Mayo 10
Ir a comer a un lugar, cualquiera que sea, ya implica una experiencia.
Pero salir a comer el 10 de mayo tiene algo distinto. Hay cierta intención detrás de la mesa: intentar devolver, aunque sea por un par de horas, una mínima parte de todas esas ocasiones en las que alguien nos alimentó primero.
Esta vez, Rayón fue el lugar elegido para la reunión.
Ya había visitado antes este espacio, relativamente nuevo dentro de la escena gastronómica de la capital hidalguense. Desde su planteamiento, el lugar parece tener clara la idea que quiere transmitir: comida casual con aspiraciones gourmet, una estética cuidada y una selección de bebidas pensada para acompañar el menú.

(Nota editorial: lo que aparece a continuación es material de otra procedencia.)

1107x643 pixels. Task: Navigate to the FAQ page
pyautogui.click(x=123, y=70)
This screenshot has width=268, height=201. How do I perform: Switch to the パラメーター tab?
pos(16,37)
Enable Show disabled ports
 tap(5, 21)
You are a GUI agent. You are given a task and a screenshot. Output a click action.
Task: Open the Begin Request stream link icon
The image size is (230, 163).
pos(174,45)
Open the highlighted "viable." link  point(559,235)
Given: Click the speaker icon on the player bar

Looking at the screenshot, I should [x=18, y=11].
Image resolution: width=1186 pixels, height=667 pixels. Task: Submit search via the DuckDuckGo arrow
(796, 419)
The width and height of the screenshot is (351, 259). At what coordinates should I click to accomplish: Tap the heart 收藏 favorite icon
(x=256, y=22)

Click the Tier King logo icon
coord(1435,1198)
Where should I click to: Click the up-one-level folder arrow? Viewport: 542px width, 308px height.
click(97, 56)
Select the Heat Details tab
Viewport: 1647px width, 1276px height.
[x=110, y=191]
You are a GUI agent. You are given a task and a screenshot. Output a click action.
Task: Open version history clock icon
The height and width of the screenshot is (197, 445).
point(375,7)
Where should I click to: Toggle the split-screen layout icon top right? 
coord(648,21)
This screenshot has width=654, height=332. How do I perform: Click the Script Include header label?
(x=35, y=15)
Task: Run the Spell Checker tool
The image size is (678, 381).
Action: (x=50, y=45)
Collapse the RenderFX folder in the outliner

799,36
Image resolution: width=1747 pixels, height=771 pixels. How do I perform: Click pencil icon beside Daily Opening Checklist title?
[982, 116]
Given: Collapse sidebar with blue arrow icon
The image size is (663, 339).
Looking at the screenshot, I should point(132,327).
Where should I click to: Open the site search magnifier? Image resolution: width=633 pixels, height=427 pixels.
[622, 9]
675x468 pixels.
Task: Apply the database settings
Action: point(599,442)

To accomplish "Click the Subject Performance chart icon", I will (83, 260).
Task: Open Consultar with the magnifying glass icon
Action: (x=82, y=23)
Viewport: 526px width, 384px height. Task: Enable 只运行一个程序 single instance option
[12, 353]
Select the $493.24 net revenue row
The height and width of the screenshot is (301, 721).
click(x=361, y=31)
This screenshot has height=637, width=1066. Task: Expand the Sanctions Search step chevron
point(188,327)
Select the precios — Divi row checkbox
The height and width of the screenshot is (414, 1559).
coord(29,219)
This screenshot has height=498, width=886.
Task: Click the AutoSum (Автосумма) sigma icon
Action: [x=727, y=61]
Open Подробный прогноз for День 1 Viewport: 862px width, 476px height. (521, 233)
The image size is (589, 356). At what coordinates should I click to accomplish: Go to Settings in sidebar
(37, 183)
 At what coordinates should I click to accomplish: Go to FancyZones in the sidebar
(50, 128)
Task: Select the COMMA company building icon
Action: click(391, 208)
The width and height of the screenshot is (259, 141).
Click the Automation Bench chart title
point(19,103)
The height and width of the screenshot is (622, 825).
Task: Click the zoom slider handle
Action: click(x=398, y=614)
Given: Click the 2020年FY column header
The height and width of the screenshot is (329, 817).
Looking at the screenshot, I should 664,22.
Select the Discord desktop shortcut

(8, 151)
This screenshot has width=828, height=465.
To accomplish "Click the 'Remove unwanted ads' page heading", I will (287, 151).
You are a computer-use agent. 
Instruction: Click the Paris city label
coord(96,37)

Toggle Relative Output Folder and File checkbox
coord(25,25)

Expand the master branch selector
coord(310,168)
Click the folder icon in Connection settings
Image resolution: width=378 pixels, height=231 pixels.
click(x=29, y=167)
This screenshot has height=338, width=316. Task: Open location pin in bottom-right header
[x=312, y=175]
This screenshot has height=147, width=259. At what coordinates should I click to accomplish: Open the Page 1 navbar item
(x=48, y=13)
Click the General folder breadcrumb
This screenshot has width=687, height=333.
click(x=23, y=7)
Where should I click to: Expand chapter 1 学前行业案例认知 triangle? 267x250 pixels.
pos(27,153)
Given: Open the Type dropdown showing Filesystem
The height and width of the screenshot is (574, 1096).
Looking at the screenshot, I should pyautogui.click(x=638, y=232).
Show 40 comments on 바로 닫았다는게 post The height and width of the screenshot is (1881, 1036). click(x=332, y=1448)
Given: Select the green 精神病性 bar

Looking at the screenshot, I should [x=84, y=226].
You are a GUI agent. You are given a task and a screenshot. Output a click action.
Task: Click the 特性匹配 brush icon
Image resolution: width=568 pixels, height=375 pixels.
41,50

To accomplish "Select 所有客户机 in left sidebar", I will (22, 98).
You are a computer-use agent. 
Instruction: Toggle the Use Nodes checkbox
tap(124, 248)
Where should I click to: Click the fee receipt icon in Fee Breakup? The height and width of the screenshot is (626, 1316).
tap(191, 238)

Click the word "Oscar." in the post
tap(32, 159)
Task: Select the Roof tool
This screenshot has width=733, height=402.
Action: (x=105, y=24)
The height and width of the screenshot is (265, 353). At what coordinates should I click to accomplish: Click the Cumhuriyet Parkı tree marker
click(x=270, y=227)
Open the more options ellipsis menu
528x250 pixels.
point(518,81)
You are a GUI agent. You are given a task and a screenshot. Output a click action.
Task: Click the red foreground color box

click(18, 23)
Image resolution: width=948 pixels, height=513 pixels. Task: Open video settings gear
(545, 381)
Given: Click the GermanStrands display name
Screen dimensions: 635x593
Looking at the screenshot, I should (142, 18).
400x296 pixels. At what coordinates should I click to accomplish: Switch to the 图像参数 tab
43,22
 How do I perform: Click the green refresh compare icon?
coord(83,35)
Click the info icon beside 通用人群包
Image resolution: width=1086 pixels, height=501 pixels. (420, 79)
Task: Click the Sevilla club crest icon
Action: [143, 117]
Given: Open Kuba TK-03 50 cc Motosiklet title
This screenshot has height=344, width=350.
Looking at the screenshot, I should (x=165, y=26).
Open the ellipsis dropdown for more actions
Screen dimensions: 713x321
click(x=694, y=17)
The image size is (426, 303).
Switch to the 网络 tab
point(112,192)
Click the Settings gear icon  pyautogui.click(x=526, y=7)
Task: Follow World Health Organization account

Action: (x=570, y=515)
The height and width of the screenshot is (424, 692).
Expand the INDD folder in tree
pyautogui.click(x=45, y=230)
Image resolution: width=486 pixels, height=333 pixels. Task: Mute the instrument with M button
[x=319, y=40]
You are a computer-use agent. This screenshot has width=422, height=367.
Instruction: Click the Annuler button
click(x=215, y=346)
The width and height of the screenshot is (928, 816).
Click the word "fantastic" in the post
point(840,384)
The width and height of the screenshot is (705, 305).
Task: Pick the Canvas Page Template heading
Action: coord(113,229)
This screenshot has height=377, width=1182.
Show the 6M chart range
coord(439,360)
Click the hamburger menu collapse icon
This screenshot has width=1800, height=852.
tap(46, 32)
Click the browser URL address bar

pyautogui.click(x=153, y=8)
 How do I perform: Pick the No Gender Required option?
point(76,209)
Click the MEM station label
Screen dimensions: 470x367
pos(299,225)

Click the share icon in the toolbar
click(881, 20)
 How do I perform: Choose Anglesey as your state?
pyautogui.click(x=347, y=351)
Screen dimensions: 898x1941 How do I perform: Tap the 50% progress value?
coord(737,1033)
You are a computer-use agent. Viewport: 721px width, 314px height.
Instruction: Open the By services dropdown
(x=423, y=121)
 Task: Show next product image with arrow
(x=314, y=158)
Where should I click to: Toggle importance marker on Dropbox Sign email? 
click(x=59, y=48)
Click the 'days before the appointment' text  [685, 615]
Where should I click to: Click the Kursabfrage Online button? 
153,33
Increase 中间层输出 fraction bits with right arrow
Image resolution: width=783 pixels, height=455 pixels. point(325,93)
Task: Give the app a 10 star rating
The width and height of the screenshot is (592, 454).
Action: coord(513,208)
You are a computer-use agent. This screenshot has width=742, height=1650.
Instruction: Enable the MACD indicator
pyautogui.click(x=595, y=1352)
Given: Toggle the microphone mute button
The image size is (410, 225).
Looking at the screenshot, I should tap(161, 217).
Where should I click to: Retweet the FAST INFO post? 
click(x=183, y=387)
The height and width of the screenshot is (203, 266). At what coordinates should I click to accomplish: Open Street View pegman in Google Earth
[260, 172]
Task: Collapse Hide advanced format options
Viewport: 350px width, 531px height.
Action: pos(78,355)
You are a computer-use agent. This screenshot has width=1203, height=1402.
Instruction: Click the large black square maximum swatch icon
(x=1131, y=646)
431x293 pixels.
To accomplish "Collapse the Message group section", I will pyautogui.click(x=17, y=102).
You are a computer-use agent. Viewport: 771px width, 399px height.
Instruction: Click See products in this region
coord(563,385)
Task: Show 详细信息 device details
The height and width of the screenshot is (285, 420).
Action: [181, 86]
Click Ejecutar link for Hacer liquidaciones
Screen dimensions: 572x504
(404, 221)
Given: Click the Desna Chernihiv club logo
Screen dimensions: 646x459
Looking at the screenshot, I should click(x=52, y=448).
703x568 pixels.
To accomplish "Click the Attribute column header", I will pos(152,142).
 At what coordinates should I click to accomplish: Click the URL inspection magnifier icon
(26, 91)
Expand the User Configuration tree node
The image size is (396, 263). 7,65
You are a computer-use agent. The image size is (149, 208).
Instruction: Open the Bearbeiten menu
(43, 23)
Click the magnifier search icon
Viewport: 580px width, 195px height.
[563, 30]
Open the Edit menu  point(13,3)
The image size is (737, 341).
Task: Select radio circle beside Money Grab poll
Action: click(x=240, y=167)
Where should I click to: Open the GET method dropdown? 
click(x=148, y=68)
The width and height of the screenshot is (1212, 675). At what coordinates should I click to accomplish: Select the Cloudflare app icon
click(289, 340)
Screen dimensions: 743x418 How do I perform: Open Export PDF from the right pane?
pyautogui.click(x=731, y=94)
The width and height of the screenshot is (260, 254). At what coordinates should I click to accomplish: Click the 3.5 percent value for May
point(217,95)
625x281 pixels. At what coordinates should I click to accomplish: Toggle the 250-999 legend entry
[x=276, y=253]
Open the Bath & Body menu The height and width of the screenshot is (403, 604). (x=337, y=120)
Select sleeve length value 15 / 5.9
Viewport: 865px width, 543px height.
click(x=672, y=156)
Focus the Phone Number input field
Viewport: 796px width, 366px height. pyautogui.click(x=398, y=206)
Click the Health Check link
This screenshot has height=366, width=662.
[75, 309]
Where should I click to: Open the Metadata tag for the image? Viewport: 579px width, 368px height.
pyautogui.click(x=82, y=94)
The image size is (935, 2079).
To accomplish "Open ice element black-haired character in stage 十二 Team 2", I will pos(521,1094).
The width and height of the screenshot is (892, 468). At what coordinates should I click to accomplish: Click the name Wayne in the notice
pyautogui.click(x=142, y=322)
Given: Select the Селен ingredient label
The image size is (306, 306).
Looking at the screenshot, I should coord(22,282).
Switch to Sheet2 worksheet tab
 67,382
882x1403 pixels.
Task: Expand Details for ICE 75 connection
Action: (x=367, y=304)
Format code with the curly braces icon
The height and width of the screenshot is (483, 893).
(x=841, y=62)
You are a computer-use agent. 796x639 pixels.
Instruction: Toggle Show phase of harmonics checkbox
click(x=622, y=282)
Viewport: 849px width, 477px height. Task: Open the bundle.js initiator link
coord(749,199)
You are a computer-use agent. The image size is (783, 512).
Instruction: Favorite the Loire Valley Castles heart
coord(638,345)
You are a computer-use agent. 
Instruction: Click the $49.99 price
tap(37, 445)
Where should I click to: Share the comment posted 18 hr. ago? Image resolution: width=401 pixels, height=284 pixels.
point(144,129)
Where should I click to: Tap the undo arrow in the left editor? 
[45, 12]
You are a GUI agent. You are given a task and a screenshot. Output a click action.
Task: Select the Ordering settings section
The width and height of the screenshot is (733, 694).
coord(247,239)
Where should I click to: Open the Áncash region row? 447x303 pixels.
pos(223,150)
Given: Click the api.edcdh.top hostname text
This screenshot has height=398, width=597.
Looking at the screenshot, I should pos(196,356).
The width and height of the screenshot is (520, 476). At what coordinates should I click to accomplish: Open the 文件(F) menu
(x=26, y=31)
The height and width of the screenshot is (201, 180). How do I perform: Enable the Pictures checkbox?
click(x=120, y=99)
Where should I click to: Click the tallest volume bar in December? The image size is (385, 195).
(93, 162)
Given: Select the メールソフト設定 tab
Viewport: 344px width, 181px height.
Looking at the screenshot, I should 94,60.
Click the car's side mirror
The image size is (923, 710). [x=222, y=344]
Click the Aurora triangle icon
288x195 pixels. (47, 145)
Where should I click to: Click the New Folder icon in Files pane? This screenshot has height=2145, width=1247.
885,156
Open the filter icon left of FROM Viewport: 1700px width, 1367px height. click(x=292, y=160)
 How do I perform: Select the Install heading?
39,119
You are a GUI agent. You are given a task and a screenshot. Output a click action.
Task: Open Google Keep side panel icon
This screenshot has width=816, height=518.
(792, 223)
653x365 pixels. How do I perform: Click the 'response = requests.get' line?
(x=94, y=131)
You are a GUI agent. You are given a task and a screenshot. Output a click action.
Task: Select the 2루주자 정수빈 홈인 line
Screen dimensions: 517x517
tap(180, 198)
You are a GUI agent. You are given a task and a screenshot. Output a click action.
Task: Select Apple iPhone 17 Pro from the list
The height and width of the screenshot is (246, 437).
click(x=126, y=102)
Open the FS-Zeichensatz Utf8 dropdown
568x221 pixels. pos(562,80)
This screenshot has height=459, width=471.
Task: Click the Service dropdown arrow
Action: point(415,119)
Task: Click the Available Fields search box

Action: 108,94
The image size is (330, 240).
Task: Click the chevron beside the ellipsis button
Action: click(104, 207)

Y quizá ahí aparece el principal problema.
Porque la experiencia visual sí existe. El lugar entiende bien cómo presentarse. Los platillos llegan a la mesa con intención y, en primera vista, logran resultar atractivos. Sin embargo, cuando el producto final depende únicamente del sabor y no de la expectativa que lo rodea, la experiencia comienza a perder fuerza.
Hay una diferencia importante entre verse bien y estar realmente consolidado.
Rayón todavía parece estar en ese punto intermedio donde el concepto va varios pasos adelante de la cocina. Y eso termina afectando la relación más importante dentro de cualquier restaurante: la que existe entre lo que cuesta un plato y lo que verdaderamente entrega.
Algo similar ocurre con el espacio mismo. En la búsqueda de construir un lugar visualmente atractivo, la comodidad parece quedar en segundo plano. Los asientos, particularmente, terminan siendo un pequeño obstáculo dentro de la experiencia; suficientes para notarse conforme avanza la estancia.
Y puede parecer un detalle menor, pero rara vez lo es.
Porque la hospitalidad también se construye desde aquello que permite quedarse. Una mesa no debería sentirse únicamente bien fotografiada, sino también habitable.
No es un mal lugar. Tampoco un lugar sin identidad. Pero sí uno que todavía necesita encontrar mayor profundidad en ejecución para que la experiencia completa consiga sostener el discurso visual y estético que propone.
Porque en gastronomía, tarde o temprano, todo termina reduciéndose a algo muy simple:
que el recuerdo del sabor permanezca más tiempo que el de la fotografía.